4 – “Fighting Fair” and Things You Can Never Do:

– All relationships will have “conflicting” wishes, needs, points of view, etc. at given points in time. Navigating and resolving these “conflicts” requires, and this is arguably the key take home lesson of this entire course, that the “ADULT PART” OF EACH INDIVIDUAL’S PERSONALITY BE DOMINANT, AND IN CONTROL OF “BABY LEVEL REACTIONS”, AT SOME POINT IN TIME DURING THE CONFLICT.

The more emotionally intense the “baby level reactions” to the conflict, on the part of one or both partners, the greater the risk is that one or both will respond in a manner that is “UNNECESSARILY AND EXCESSIVELY HURTFUL” to the other. This undermines the “trust” necessary for an “intimate” emotional relationship to be a completely “safe” place to be “dependent, openly communicative, trusting, etc.”

– You CANNOT EVER SAY “MEAN THINGS” TO YOUR PARTNER! (It goes without saying that you can never “strike” your partner.)

This means that you probably cannot “tease” your partner, and you are not allowed to use “sarcasm, eye rolling, etc.” as a part of communication or interaction. In other words, anything that can be potentially perceived by the “baby core” of the personality as “hurtful”, will probably be hurtful, independent of “conscious denial” to the contrary.

5 – The premise underlying the idea of dealing with the inevitable “conflict” in marriage, in an “adult” manner, is the idea that one can “recognize” that which is “not adult” (i.e. “baby level feelings and attitudes”). It suggests that one must always be on the lookout for a “baby level” reaction, and then find a constructive way to deal with the feelings associated with it.

– The “hallmark of a baby level emotional reaction”, as contrasted with an “adult” level reaction, is that the baby level reaction is always “excessive or out of proportion”, in some way, to the “reality” of the situation. In effect it is an “over” reaction or “under” reaction to the “external reality situation” at hand. Recognizing this fact makes it possible to consider that any “conflict” may “contain” a serious potential for degrading into a “destructive fight”. This deterioration will only occur when a “baby level reaction becomes dominant”, meaning the “adult part of self” is not providing a “modulating” influence. The result is that things may be said that cannot be taken back, and thus do permanent harm.
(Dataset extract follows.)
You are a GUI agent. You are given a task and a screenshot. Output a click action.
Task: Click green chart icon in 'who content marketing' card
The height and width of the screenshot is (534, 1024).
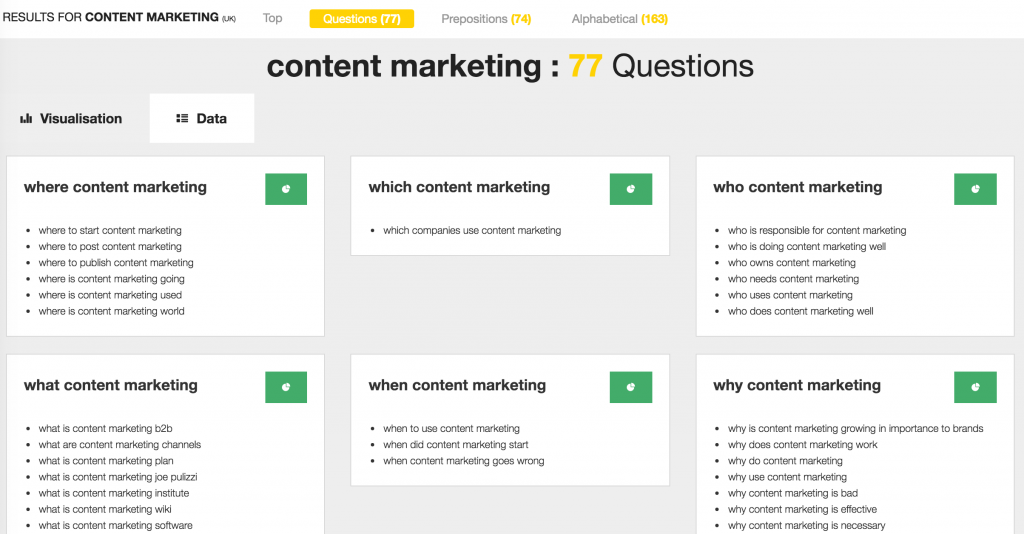(975, 189)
Long Term Marital Therapy:

1 – As you might imagine, my average marital therapy lasts something like three to five years. The longer length is a function of the depth of the work that we do. The result is a much more stable relationship that can endure the ups and downs of life’s “slings and arrows”. I have had couples come back for assistance in particularly tough times but I have never had a couple get divorced after such an “in depth” effort.

2 – I have had a few couples take two or three years to “decide to get divorced”. In all of those marriages, I ultimately decided that “DEEPLY UNCONSCIOUS ENVY” on the part of one or both was the variable that prevented the therapy from having a more positive impact. I have a hunch that because it is so unconscious in its operation, analogous to individual therapy that “fails to thrive” in proportion to the effort made and insights gained, it probably takes a couple of years to see that “something is lurking in the depths” that is ruining the conscious effort being made.
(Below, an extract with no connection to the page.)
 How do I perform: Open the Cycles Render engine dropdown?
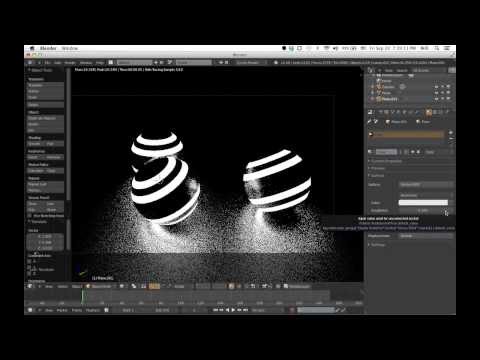point(251,62)
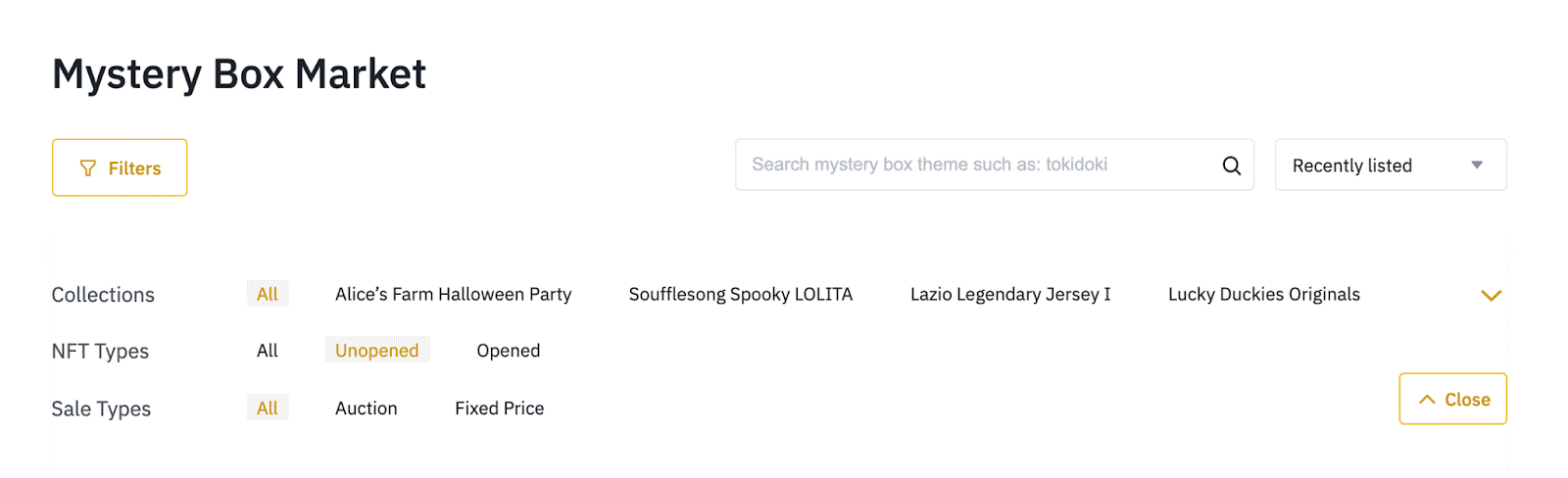Choose the Lucky Duckies Originals collection
Image resolution: width=1568 pixels, height=478 pixels.
(1263, 294)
3 – Setting envy aside, the length of the marital therapy is less about uncovering new, key insights, and more about seeing the “baby level” marital projections from many different angles to “consolidate” the individuals understanding of such deeply unconscious processes. Most couples fully recognize and can respond constructively when they see the recreation of one of their deeply unconscious configurations after analyzing them in marital therapy, with “MANY REPETITIONS FROM MANY DIFFERENT ANGLES”. Such early recognition of potential “baby level recreations”, and “restraint giving in to them and from fully launching these more problematic reactions”, is the key to marital stability.

The “burden” of the therapist is to “recognize the recreations” of deeply unconscious early relationships. The “responsibility” of the patients is to want to learn to not “act them out” problematically or destructively.